- [DATA EXTRACT]:
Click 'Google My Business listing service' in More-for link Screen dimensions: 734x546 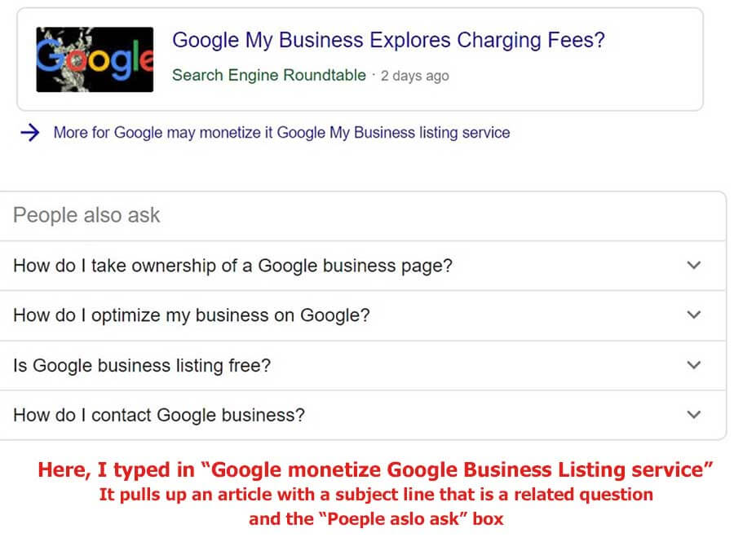393,132
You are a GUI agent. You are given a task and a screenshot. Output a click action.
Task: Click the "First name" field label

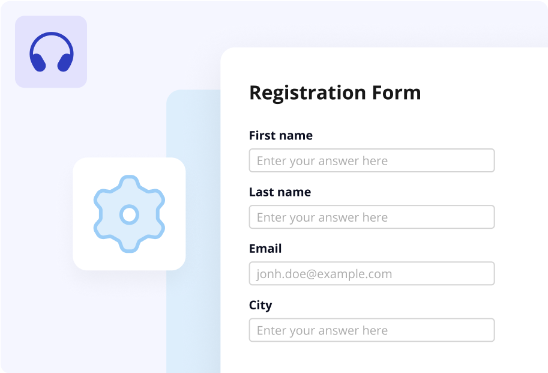coord(280,136)
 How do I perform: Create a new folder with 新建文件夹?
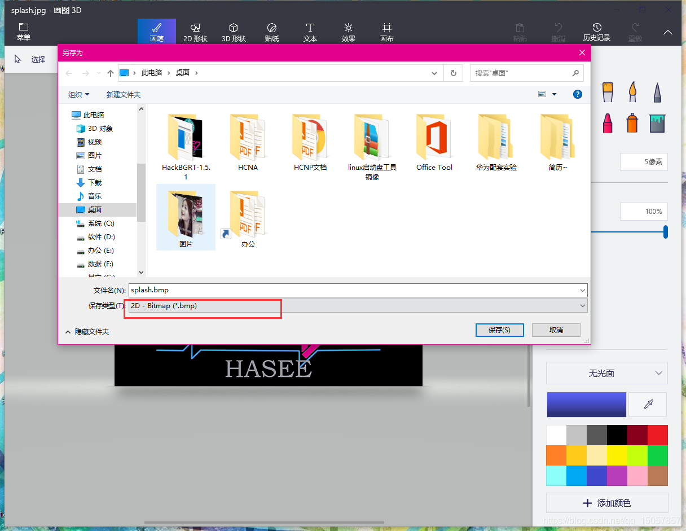tap(124, 94)
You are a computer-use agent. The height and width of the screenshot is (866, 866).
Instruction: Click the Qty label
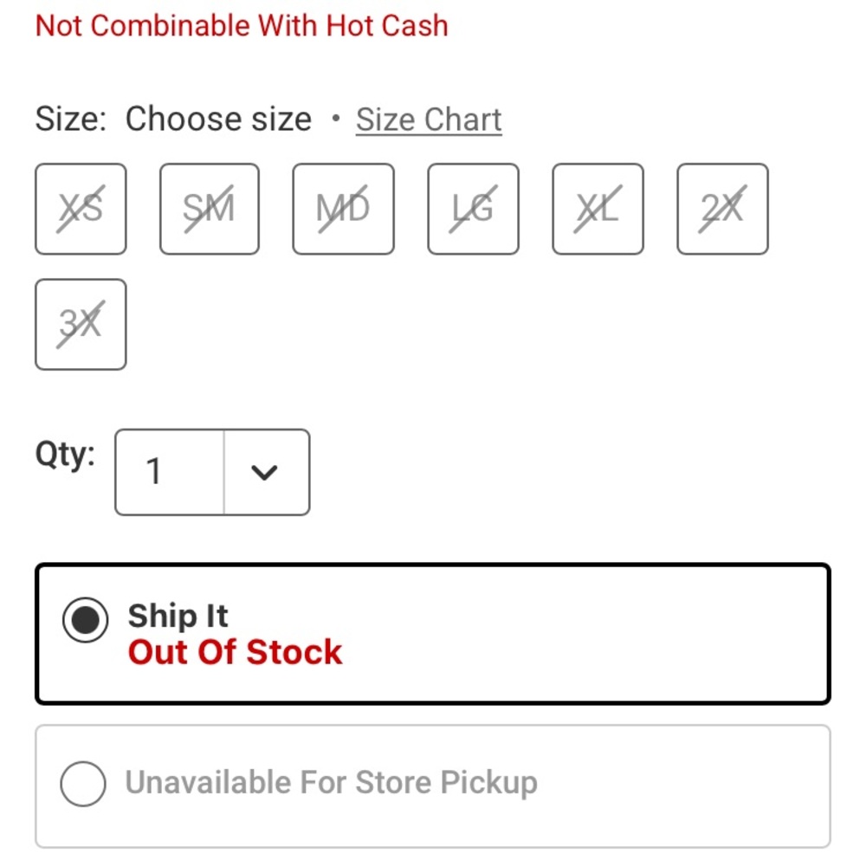(x=65, y=456)
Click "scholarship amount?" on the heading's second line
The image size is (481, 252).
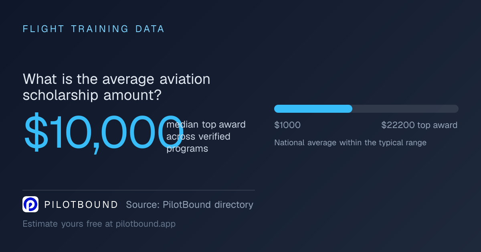pos(92,96)
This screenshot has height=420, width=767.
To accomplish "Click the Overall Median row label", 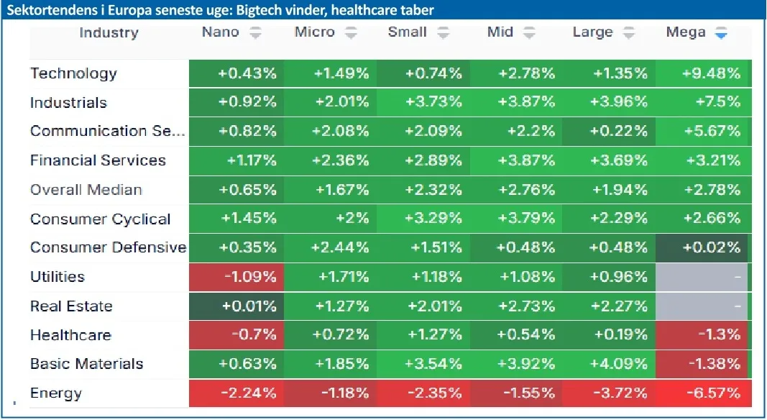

- [ACTIVITY]: The lines to write out run from the one containing "The image size is (481, 252)." through the final line of the material above, both included; write them out exactly, with no pictures.

- [COMPLETED TASK]:
The image size is (481, 252).
pos(92,96)
This screenshot has height=420, width=767.
To accomplish "Click the Overall Median row label", 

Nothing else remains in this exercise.